Can you return every one of the items below word for word, with nothing altered?
-- start Dataset extract --
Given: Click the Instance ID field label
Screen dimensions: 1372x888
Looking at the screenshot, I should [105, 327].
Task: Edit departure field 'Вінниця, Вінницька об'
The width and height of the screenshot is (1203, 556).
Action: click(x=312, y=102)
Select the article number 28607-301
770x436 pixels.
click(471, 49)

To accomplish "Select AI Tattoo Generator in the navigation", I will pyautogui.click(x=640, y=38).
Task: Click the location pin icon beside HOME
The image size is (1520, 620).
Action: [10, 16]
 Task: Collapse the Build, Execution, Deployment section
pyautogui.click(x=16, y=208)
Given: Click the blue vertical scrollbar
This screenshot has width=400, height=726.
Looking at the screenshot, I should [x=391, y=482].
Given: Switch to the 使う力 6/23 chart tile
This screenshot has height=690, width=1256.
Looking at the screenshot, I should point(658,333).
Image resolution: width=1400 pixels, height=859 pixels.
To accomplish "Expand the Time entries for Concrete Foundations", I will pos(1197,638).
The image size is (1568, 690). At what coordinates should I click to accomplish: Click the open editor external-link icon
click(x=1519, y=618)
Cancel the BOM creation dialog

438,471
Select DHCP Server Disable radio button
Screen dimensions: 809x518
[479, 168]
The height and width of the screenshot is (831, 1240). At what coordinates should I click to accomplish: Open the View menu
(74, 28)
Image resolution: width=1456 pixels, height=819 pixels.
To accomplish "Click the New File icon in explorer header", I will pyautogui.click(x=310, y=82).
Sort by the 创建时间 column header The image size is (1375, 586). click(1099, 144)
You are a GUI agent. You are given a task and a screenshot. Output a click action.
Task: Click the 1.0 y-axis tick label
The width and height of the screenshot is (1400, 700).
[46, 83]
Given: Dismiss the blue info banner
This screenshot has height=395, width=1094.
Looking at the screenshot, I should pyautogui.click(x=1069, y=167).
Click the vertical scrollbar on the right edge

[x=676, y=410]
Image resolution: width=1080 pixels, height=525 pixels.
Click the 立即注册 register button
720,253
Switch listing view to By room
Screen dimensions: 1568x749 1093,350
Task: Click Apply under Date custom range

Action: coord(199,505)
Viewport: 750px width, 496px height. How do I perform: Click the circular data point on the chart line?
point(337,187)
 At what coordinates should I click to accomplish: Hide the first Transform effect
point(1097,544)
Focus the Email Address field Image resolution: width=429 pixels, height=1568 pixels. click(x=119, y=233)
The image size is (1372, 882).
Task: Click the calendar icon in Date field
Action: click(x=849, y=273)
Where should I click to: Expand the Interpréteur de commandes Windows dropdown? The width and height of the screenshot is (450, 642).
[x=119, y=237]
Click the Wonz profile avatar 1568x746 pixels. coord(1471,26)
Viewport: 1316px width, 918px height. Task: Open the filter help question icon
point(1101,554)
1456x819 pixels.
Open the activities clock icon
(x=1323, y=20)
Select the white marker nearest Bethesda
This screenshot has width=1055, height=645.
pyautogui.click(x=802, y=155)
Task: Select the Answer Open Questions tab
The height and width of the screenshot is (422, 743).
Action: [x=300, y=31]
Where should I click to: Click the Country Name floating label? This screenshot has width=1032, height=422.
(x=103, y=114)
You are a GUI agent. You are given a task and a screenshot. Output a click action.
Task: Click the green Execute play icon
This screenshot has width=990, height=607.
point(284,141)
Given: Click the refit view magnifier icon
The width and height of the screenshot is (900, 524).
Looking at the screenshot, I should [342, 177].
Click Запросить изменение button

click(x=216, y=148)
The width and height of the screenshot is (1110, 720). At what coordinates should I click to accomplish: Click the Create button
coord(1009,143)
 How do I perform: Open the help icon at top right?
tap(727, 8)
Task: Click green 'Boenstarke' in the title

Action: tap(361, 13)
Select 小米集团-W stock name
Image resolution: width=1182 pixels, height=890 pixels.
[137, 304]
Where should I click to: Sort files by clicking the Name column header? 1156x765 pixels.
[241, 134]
-- end Dataset extract --
- Written solution -
Given: Click the Instance ID field label
Screen dimensions: 1372x888
Looking at the screenshot, I should [105, 327].
Task: Edit departure field 'Вінниця, Вінницька об'
The width and height of the screenshot is (1203, 556).
Action: click(x=312, y=102)
Select the article number 28607-301
770x436 pixels.
click(471, 49)

To accomplish "Select AI Tattoo Generator in the navigation", I will pyautogui.click(x=640, y=38).
Task: Click the location pin icon beside HOME
The image size is (1520, 620).
Action: [10, 16]
 Task: Collapse the Build, Execution, Deployment section
pyautogui.click(x=16, y=208)
Given: Click the blue vertical scrollbar
This screenshot has width=400, height=726.
Looking at the screenshot, I should [x=391, y=482].
Given: Switch to the 使う力 6/23 chart tile
This screenshot has height=690, width=1256.
Looking at the screenshot, I should point(658,333).
Image resolution: width=1400 pixels, height=859 pixels.
To accomplish "Expand the Time entries for Concrete Foundations", I will pos(1197,638).
The image size is (1568, 690). At what coordinates should I click to accomplish: Click the open editor external-link icon
click(x=1519, y=618)
Cancel the BOM creation dialog

438,471
Select DHCP Server Disable radio button
Screen dimensions: 809x518
[479, 168]
The height and width of the screenshot is (831, 1240). At what coordinates should I click to accomplish: Open the View menu
(74, 28)
Image resolution: width=1456 pixels, height=819 pixels.
To accomplish "Click the New File icon in explorer header", I will pyautogui.click(x=310, y=82).
Sort by the 创建时间 column header The image size is (1375, 586). click(1099, 144)
You are a GUI agent. You are given a task and a screenshot. Output a click action.
Task: Click the 1.0 y-axis tick label
The width and height of the screenshot is (1400, 700).
[46, 83]
Given: Dismiss the blue info banner
This screenshot has height=395, width=1094.
Looking at the screenshot, I should pyautogui.click(x=1069, y=167).
Click the vertical scrollbar on the right edge

[x=676, y=410]
Image resolution: width=1080 pixels, height=525 pixels.
Click the 立即注册 register button
720,253
Switch listing view to By room
Screen dimensions: 1568x749 1093,350
Task: Click Apply under Date custom range

Action: coord(199,505)
Viewport: 750px width, 496px height. How do I perform: Click the circular data point on the chart line?
point(337,187)
 At what coordinates should I click to accomplish: Hide the first Transform effect
point(1097,544)
Focus the Email Address field Image resolution: width=429 pixels, height=1568 pixels. click(x=119, y=233)
The image size is (1372, 882).
Task: Click the calendar icon in Date field
Action: click(x=849, y=273)
Where should I click to: Expand the Interpréteur de commandes Windows dropdown? The width and height of the screenshot is (450, 642).
[x=119, y=237]
Click the Wonz profile avatar 1568x746 pixels. coord(1471,26)
Viewport: 1316px width, 918px height. Task: Open the filter help question icon
point(1101,554)
1456x819 pixels.
Open the activities clock icon
(x=1323, y=20)
Select the white marker nearest Bethesda
This screenshot has width=1055, height=645.
pyautogui.click(x=802, y=155)
Task: Select the Answer Open Questions tab
The height and width of the screenshot is (422, 743).
Action: [x=300, y=31]
Where should I click to: Click the Country Name floating label? This screenshot has width=1032, height=422.
(x=103, y=114)
You are a GUI agent. You are given a task and a screenshot. Output a click action.
Task: Click the green Execute play icon
This screenshot has width=990, height=607.
point(284,141)
Given: Click the refit view magnifier icon
The width and height of the screenshot is (900, 524).
Looking at the screenshot, I should [342, 177].
Click Запросить изменение button

click(x=216, y=148)
The width and height of the screenshot is (1110, 720). At what coordinates should I click to accomplish: Click the Create button
coord(1009,143)
 How do I perform: Open the help icon at top right?
tap(727, 8)
Task: Click green 'Boenstarke' in the title

Action: tap(361, 13)
Select 小米集团-W stock name
Image resolution: width=1182 pixels, height=890 pixels.
[137, 304]
Where should I click to: Sort files by clicking the Name column header? 1156x765 pixels.
[241, 134]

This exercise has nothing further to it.